On the influence of the Vietnam war in Scalapino's poetry:

Interviewer: I am thinking of a passage in they were at the beach (I think Elizabeth Frost asked you a similar question) where there is a juxtaposition of the sexual encounter between a man and a woman with scenes of riot and war. I thought: “What war is this”?

Leslie Scalapino: That was in Berkeley during the Vietnam War. In that, I'm talking about memories, from a long time ago, and from a whole range of childhood. We make things into visceral, sensual shapes and impressions that mold together in some way and are conflated with many other scenes as memory itself. It's not that I'm eschewing specificity, it's that there's many specificities combined.

I remember a guy climbing a flagpole and the police were beating him with their clubs and he scurried up this flagpole to get away from them. He was foaming at the mouth. We make things into memory, or we can't hang on to other things. It reminded me of reading about Mao and the various Chinese leaders during the Long March. When people tried to interview them after the Long March one man said they couldn't remember large things. They could remember only minute details of moments that they'd experienced.

They remembered things like coming to a place where the fish jumped out of the river at them. They said the fish had never seen humans before, that they jumped into their hands. But all kinds of “historical import” they could not remember.
posted by jayder at 8:26 AM on October 29, 2006


Sorry, let's try again: On the influence of the Vietnam war in Scalapino's poetry
posted by jayder at 8:28 AM on October 29, 2006


Thanks, jaydar. Very interesting.
posted by luckypozzo at 9:23 AM on October 29, 2006


Opps, jayder. Sorry. Still interesting though.
posted by luckypozzo at 9:24 AM on October 29, 2006


FWIW, Scalapino is (or at least was, as of a year or two ago) a fixture of the poetry scene in the SF Bay Area, particularly in Berkeley. I met her on numerous occasions during readings at the UC Berkeley campus (Holloway series), Moe's on Telegraph, etc.

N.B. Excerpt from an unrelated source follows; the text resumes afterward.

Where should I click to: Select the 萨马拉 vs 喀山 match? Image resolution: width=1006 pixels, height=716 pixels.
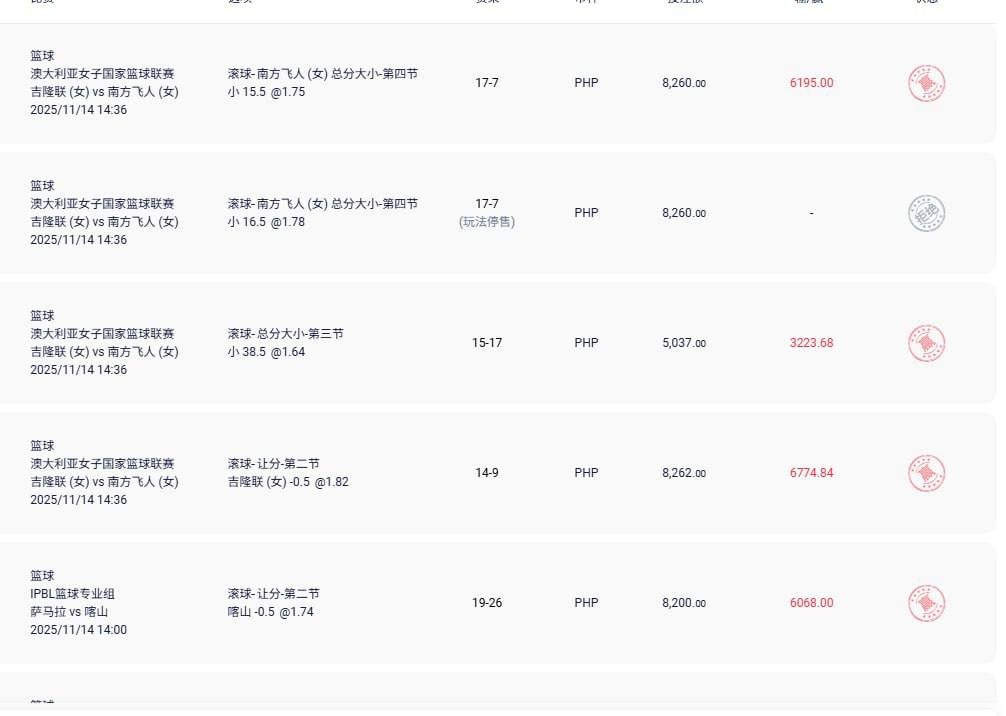coord(70,611)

What's interesting to me is that because I had taken Scalapino so much for granted, I'd never really looked much at her work before. Now, I can see the same thematic (though not necessarily formal) vein running clear from her works into the works of a couple of my poet friends whom she had mentored at one time or another. The connection is particularly strong when it comes to their 9/11 and war poems. Whether my friends had sought her out because of their literary similarities or whether she had molded these young writers after her own image is one of those questions I would answer differently depending on how cynical I happened to be feeling about poetic pedagogy. In either case, my tastes have strayed pretty far from langpo these days, and in some ways I much prefer my friends' poetry pre-Scalapino than post-...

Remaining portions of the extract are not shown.